Try saying "eh" without having your voice rise at the end. I guarantee you cannot.

Since the cap was made in China, I assumed that some Chinese logo designer had simply not properly understood how the expression was employed by Canadians. (Ditto for his or her boss who manufactured the item.)

Checking out the headgear on Skype from Saigon, my friend Von G. agreed that "eh!" was a most egregious faux pas.

A born-and-raised son of Saskatchewan, Von G. felt a bit of outrage, too.

He suggested the designer was probably working for a Canadian firm who outsourced the making of the cap to a Chinese manufacturer.

As it turned out, the cap is a Loblaws product – about as Canadian as you can get, right? So how could those mercantile hosers get it so wrong?

"Well," prairie-drawled Von G., "It was either accidental or intentional."

Accidental I could almost understand, but why intentional?

"They probably figured that an exclamation point was more upbeat, more likely to attract attention," Von G. suggested, "like wristwatch vendors who set the hands at 10 and two to create a smiley face."

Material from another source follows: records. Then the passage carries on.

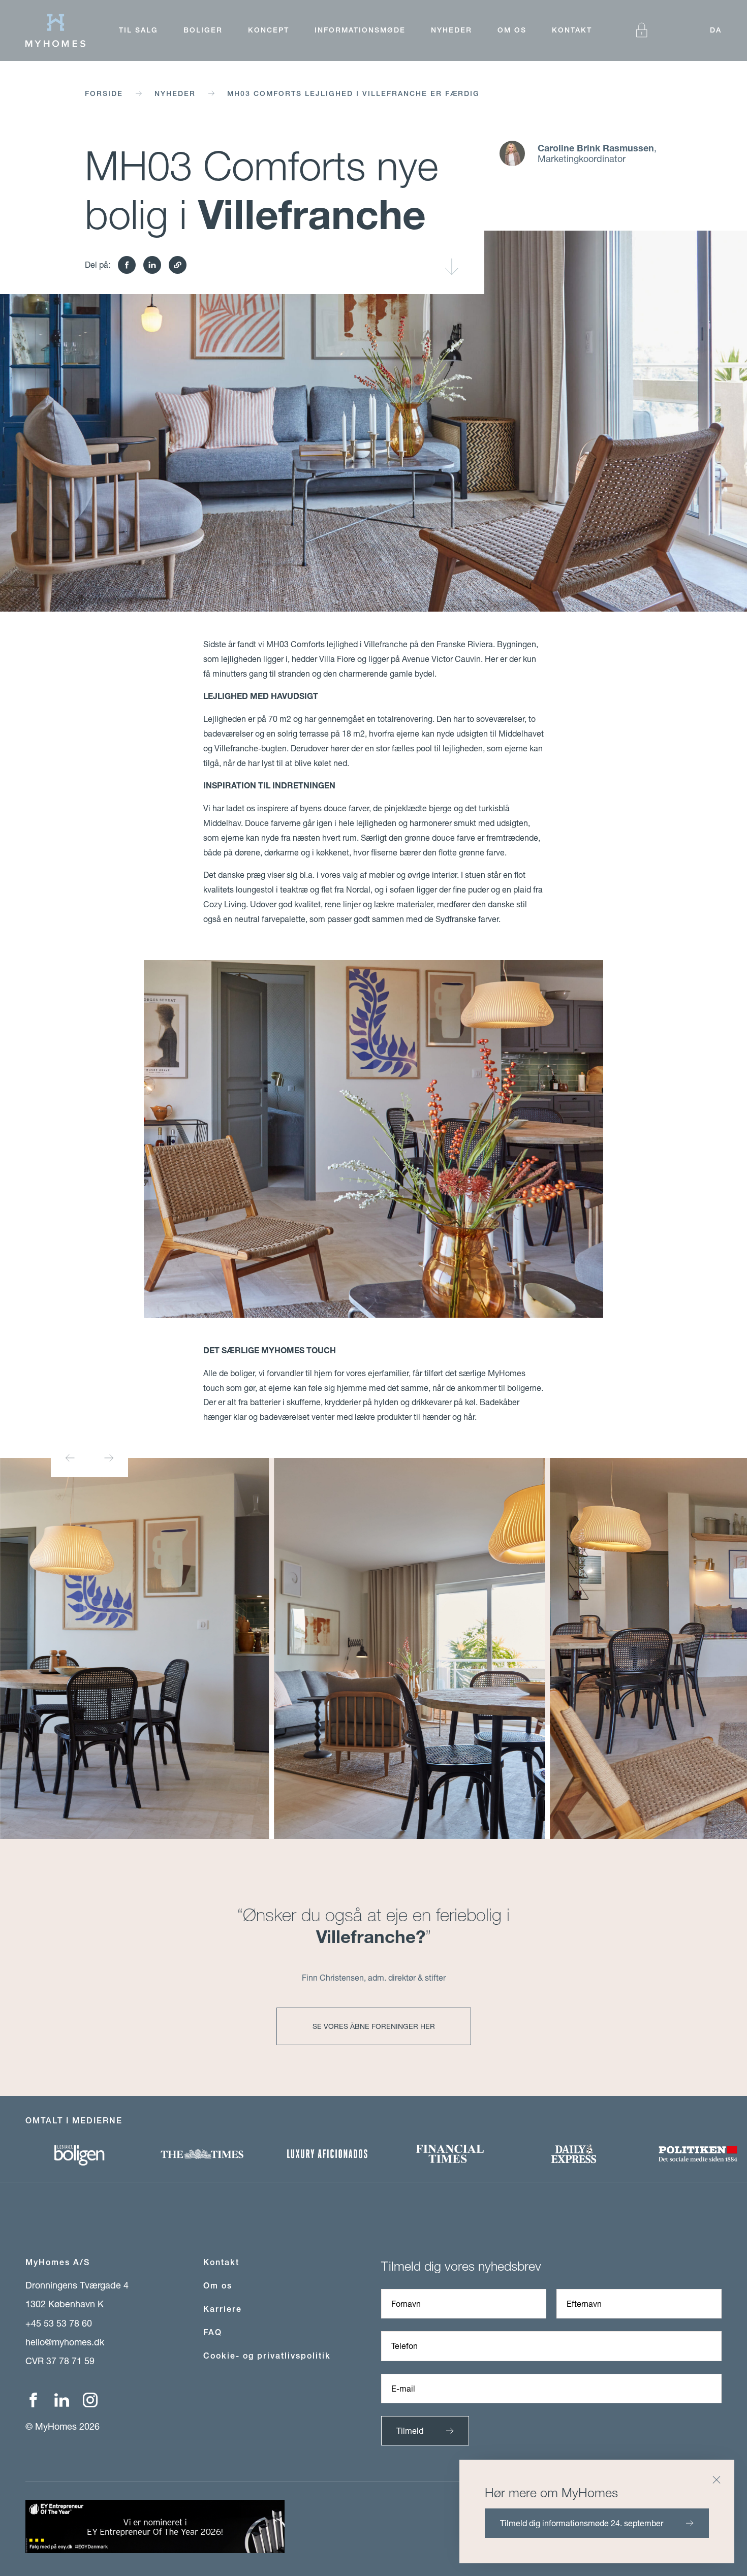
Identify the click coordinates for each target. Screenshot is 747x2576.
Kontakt (572, 30)
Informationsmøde (360, 30)
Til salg (138, 30)
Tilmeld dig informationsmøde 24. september (581, 2523)
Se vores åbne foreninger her (374, 2026)
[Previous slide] (70, 1458)
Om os (511, 30)
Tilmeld (409, 2430)
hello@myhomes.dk (64, 2341)
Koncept (268, 30)
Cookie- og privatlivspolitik (267, 2356)
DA (716, 30)
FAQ (212, 2332)
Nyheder (451, 30)
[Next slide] (108, 1458)
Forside (104, 93)
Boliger (203, 30)
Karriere (222, 2309)
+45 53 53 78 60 (58, 2323)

"Yeah, well, if they did it intentionally, that strikes me as cynical, bogus and motivated entirely by the bottom line," I fumed.

"I think it's called the profit motive," Von G. said with a yawn, it being 6 a.m. in Vietnam. "I'm sure you've heard of that, eh?"

I suggested – and Von G. agreed – that whether the mistake was a mistake or not, the dissemination of the cap might well be seen as a subtle manifestation of language corruption – bought and paid for by the unsuspecting wearers. Then we ended our Skype call.

But not before I tipped my cap and yelled "Happy Canada Day, eh?"

Jan Michael Sherman lives in Halfmoon Bay, B.C.